At the 2000 Sydney Olympics, our race was scheduled for 10:30am, so we spent the proceeding month going to bed at 9pm and getting up at 4am to make sure we’d be fully awake six and a half hours later. I remember nervously pushing some porridge round a bowl in the Olympic Village at 4am on the day of our Olympic final when I heard a drunk English voice shout “Good luck tomorrow!” across the foodhall. He’d clearly finished his competition and had been out enjoying the Sydney nightlife, so I opted not to tell him that our final was just a few hours away. It did make me question why I chose a sport that gets you up before some people have even gone to bed.
8. Fishermen don’t value their maggots
Fishermen and rowers don’t always get along famously: one sport enjoys the calm of the water, while the other churns it up. Row close to the banks and the fisherman sitting there looking at their float bobbing away will suddenly catch a boat rather than a fish.
You get used to the rainstorm of maggots, catapulted in your direction, after a while.
9. It’s not an advantage to be the best in the boat
I very quickly realised that, with rowing, your dreams are in someone else’s hands and their dreams are in yours. It is the ultimate team sport in that regard. You win together and lose together.
There is little point in being the best in the boat. Instead, the ideal situation is to be guaranteed of a seat, but one of the weaker crew members. That way, you’ll be swinging off other people’s coattails down the course.
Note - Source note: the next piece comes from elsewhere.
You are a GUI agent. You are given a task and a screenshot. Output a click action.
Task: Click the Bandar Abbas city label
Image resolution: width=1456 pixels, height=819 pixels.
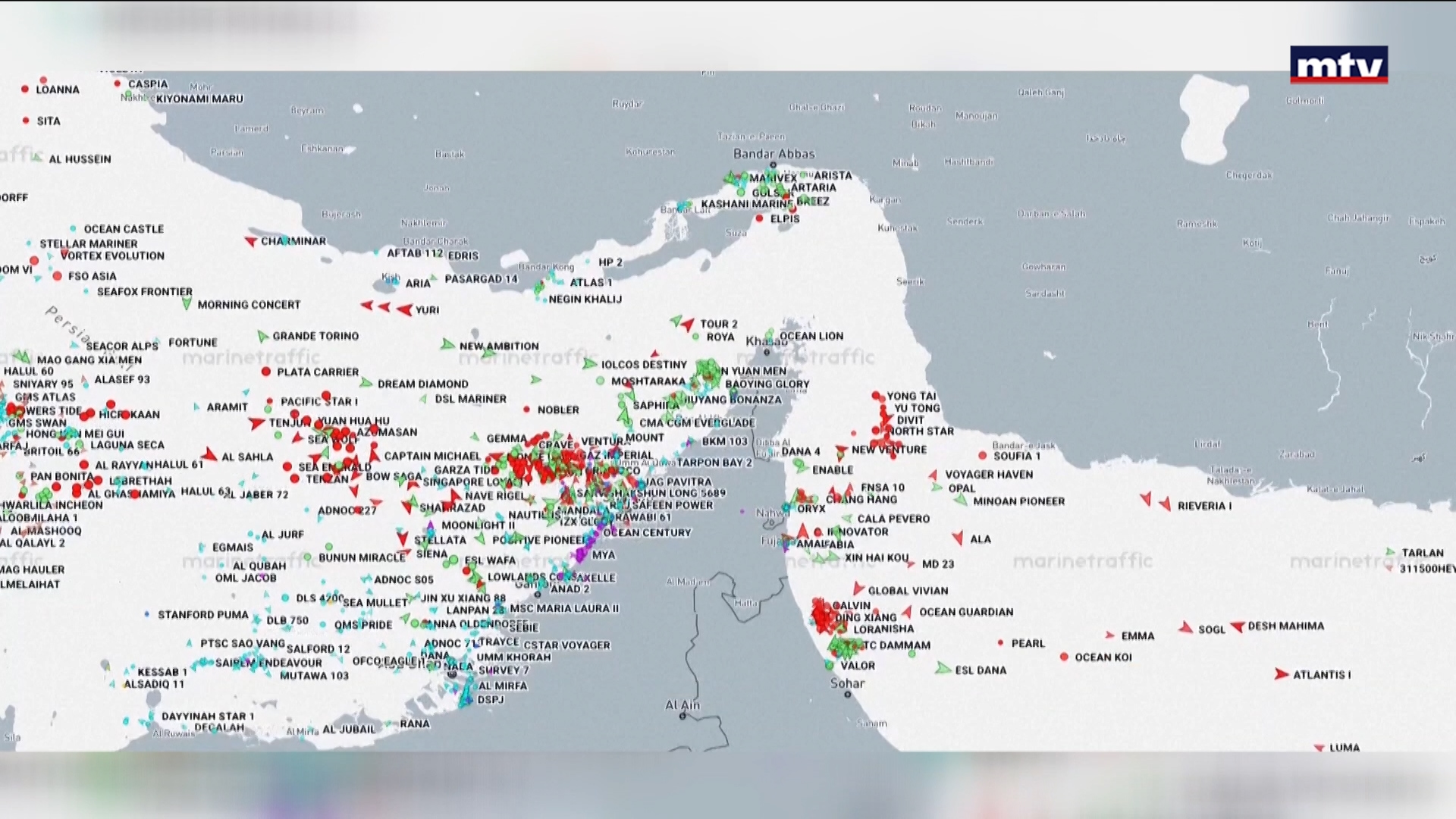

At least, that was my tactic.
10. Four years boil down to six minutes
The Olympic final was the only race that mattered in the four-year Olympic cycle, so all of your preparation, all of those early morning calls and shivering hours of training over winter, lead up to just six minutes of action. Underperform on the day and the previous four years are rendered meaningless.
As a result, to say you feel a touch of trepidation at times during your training is an understatement. You often feel far from positive – but I learnt to utilise the powerful negative emotions in training as a way to propel me forwards.
Admittedly, it didn’t always make me much fun to live with.